*** Opening of Records ***

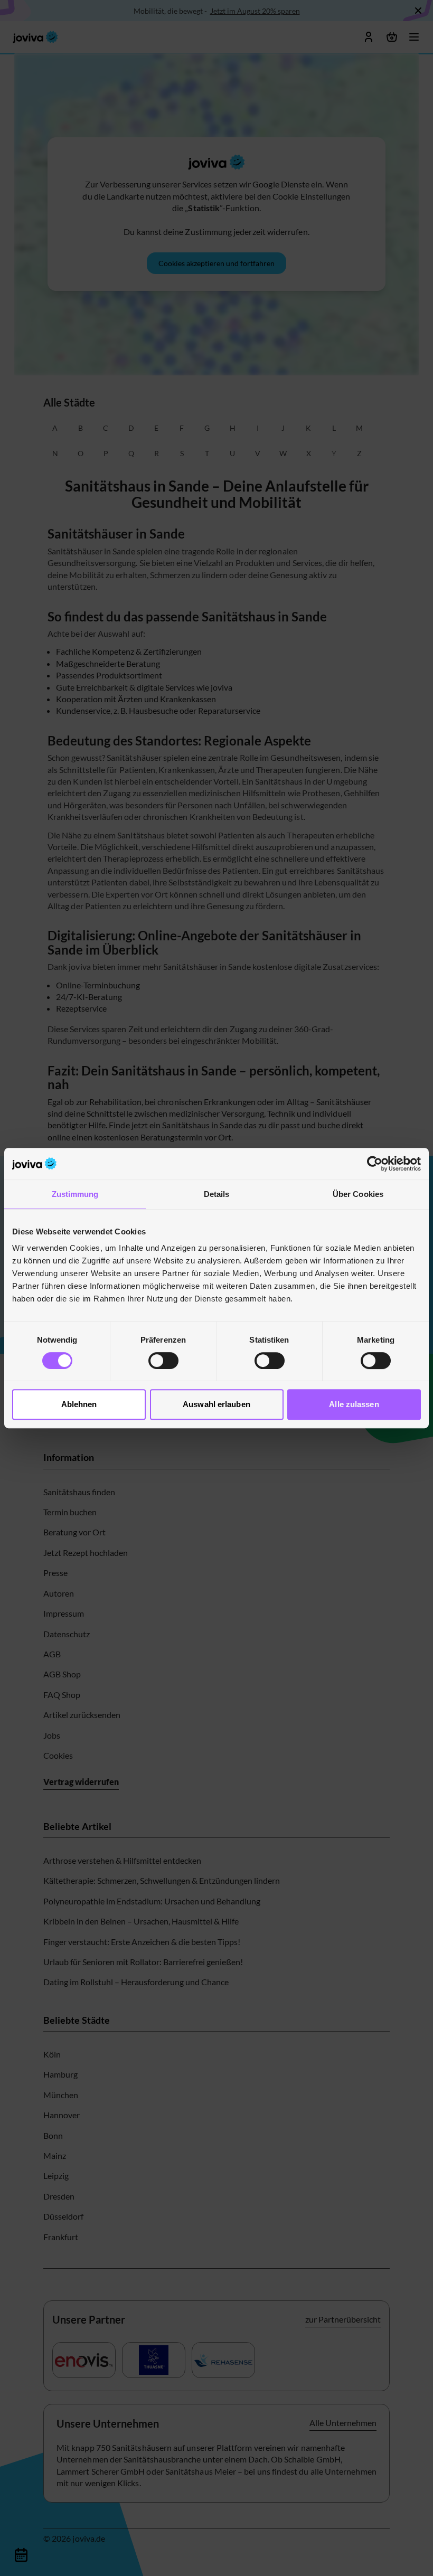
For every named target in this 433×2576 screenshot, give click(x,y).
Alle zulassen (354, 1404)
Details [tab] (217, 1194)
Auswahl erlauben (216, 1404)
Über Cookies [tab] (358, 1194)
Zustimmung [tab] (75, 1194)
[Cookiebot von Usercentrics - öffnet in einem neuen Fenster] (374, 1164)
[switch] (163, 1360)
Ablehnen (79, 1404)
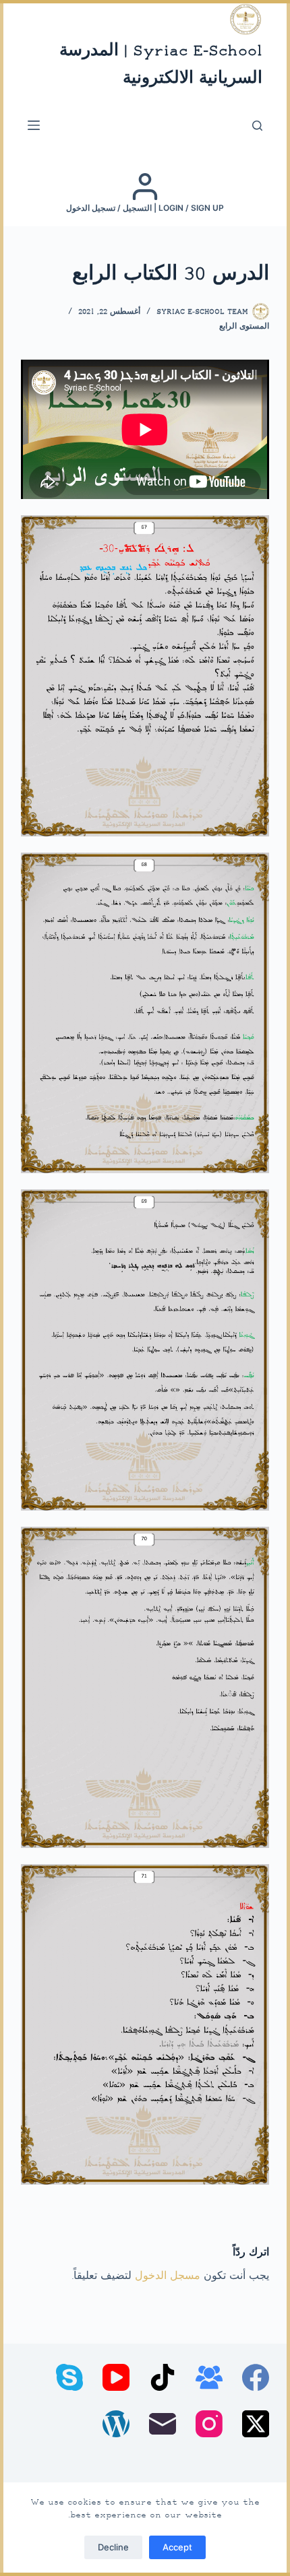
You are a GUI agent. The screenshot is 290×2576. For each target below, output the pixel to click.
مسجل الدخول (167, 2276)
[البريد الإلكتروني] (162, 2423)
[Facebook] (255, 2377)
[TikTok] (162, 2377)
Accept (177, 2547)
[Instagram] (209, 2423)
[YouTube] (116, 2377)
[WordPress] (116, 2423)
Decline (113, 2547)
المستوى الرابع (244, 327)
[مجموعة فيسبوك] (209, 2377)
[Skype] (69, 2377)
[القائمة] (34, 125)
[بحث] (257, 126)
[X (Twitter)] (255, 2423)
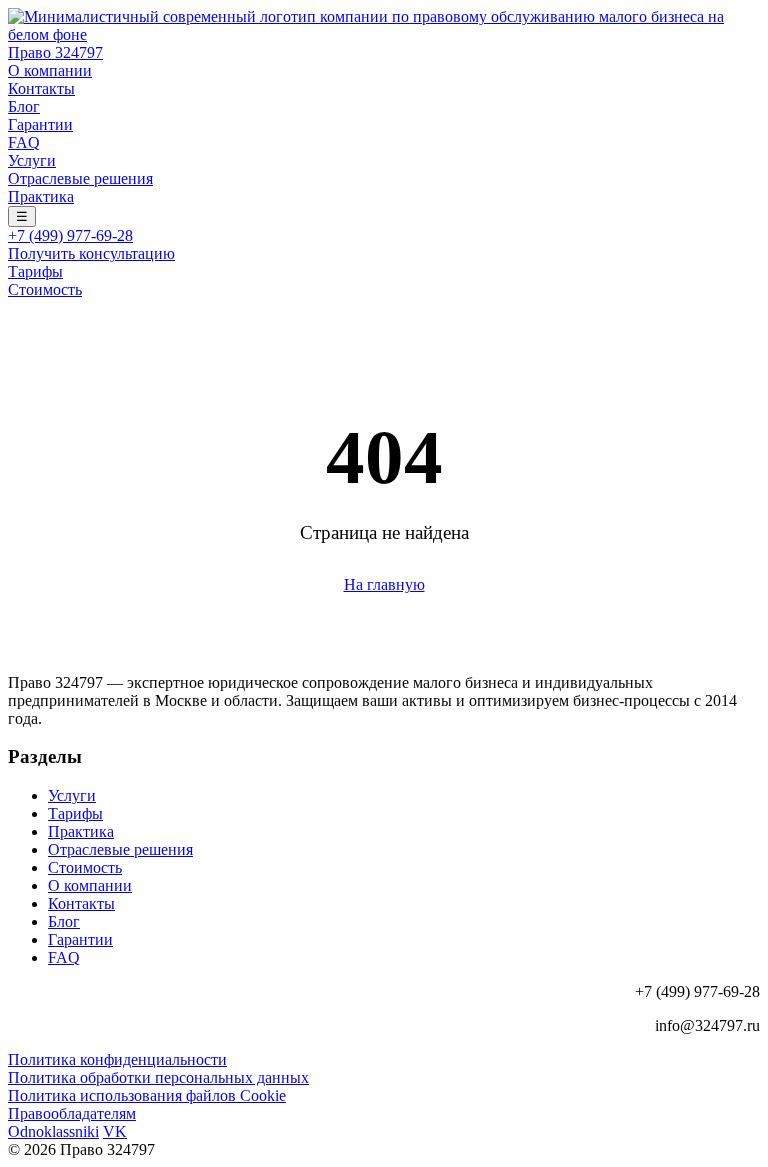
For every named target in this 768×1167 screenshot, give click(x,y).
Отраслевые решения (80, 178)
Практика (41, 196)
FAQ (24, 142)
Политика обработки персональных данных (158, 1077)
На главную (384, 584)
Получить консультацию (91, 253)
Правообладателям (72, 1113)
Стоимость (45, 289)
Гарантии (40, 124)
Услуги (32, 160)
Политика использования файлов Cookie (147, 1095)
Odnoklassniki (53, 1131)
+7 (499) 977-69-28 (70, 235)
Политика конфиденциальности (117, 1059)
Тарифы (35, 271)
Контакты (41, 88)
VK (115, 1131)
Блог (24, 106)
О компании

*** Close of Records ***

Determine the number of lines in the records that include the string "target", and respond with that number only.

3